Analizzando comunque il prodotto da una prospettiva più asettica e prendendolo in maniera totalmente avulsa dalla conoscenza del progetto originale, si tratta di un'esperienza ludica che troviamo ottima anche decontestualizzata, seppur nella sua estrema semplicità strutturale e con una matrice attempata.
Sebbene sia chiaro che la rivisitazione del comparto animazioni e di tutto l'environment giocano un ruolo importante nel feeling che restituiscono al giocatore, ad esempio, gli scontri con i nemici, va detto che essi risultano ancora troppo essenziali per i giorni nostri. È evidente, ad ogni modo, il beneficio che il lavoro svolto da Nintendo porta all'avventura ed alla sua fruizione, e la coraggiosa scelta di non voler segnare e stravolgere troppo l'esperienza madre, per noi, deve essere premiata.
La fedeltà della riproposizione è talmente evidente e sentita che non mancano nemmeno gli innumerevoli cameo che sono sempre stati un tratto iconico e distintivo del capitolo. Ecco che nell'overworld di gioco, piuttosto che all'interno di specifiche sezioni dei dungeon, troviamo tutta quella serie di riferimenti espliciti all'universo di Mario quali Goomba, piante carnivore, l'immancabile Categnaccio e gli abbozzi di sezioni platform di intermezzo tra alcune stanze.
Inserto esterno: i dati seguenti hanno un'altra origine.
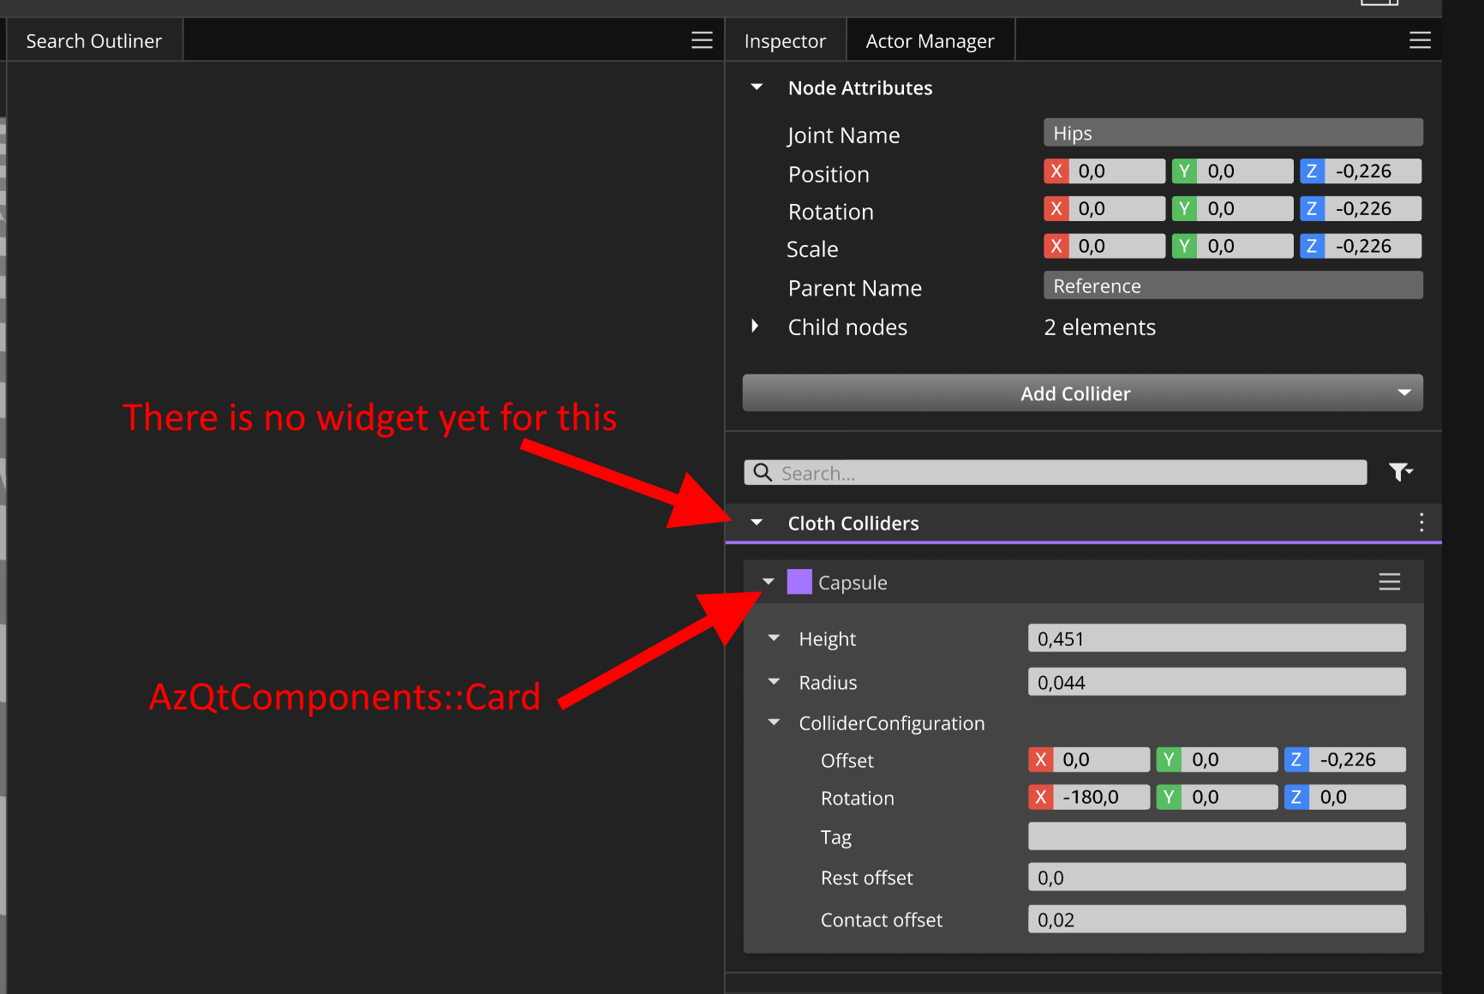Click the purple Capsule color swatch
Screen dimensions: 1484x994
pos(799,582)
Probabilmente una riproposizione di questo livello sarebbe sufficiente a farci emettere un verdetto lusinghiero, eppure questo remake introduce anche una novità importante, che impatta su varietà e longevità: la Chamber Dungeon Mode. Si tratta di uno specifico NPC dalla parlata piuttosto buffa e sconnessa, che vi consentirà di creare i vostri dungeon personalizzati, utilizzando i tasselli estrapolati direttamente dai labirinti affrontati nel corso del gioco.
Più avanzerete, più le possibilità si moltiplicheranno, offrendo la possibilità di dare sfoggio di tutta la vostra creatività. La varietà di situazioni è più che discreta, e l'editor rappresenta un'importante aggiunta che apre lo spiraglio ad un embrione di end-game incentrato anche sul concetto di sfida e multigiocatore. Le proprie creazioni, difatti, possono essere sottoposte alla community, così come si potrà tentare di affrontare e superare il più agilmente possibile i dungeon nostri o creati dagli utenti in una sorta di time attack.
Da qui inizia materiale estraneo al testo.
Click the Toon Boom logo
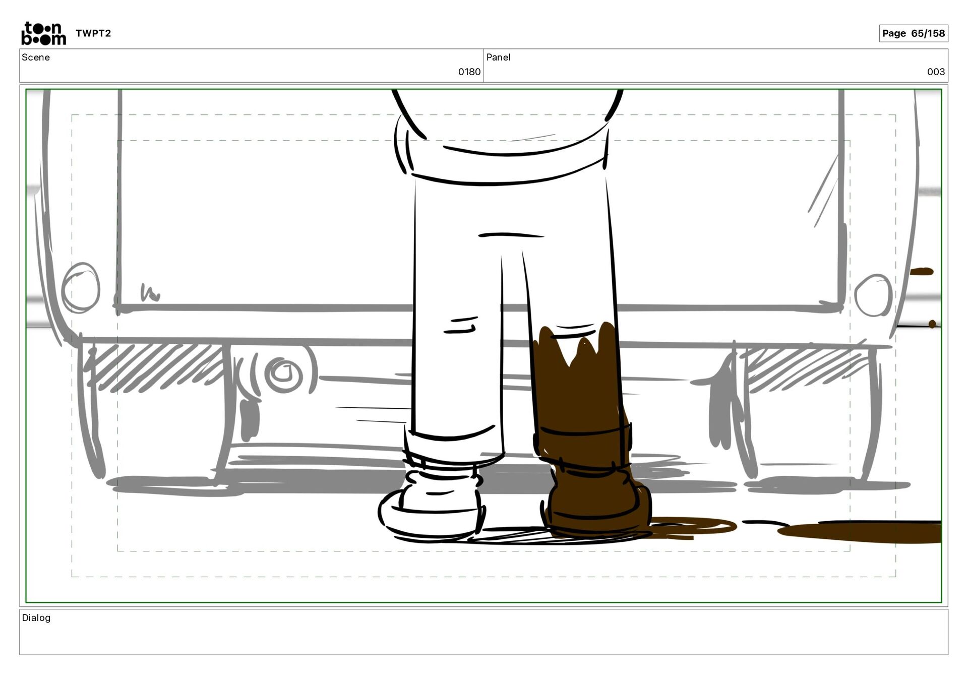Screen dimensions: 968x684 (43, 33)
Vorremmo rimanere qui a scrivervi e parlarvi di questo remake ancora, e ancora. Ma giunge il momento di essere più concisi e risolutivi: se avete un Nintendo Switch, non avete motivo alcuno per non avvicinarvi a The Legend of Zelda: Link's Awakening. Se, al contrario, non avete uno Switch, avreste dovuto avere già diverse occasioni per domandarvi se è il caso di rimediare. Questa può essere un'altra di quelle.
Perché quella di The Legend of Zelda: Link's Awakening è, ancora oggi e dopo 26 anni, la storia di un successo. Un successo ludico, emotivo, artistico e nostalgico, che passa anche dall'ennesimo strale incoccato dal magico arco di Nintendo Switch.
È la storia della storia di un medium prodigioso, eclettico ed affascinante, che reca in sé genio e sensibilità forse più di ogni altro. È la storia di una melodia, cara Marin, che non scorderemo mai.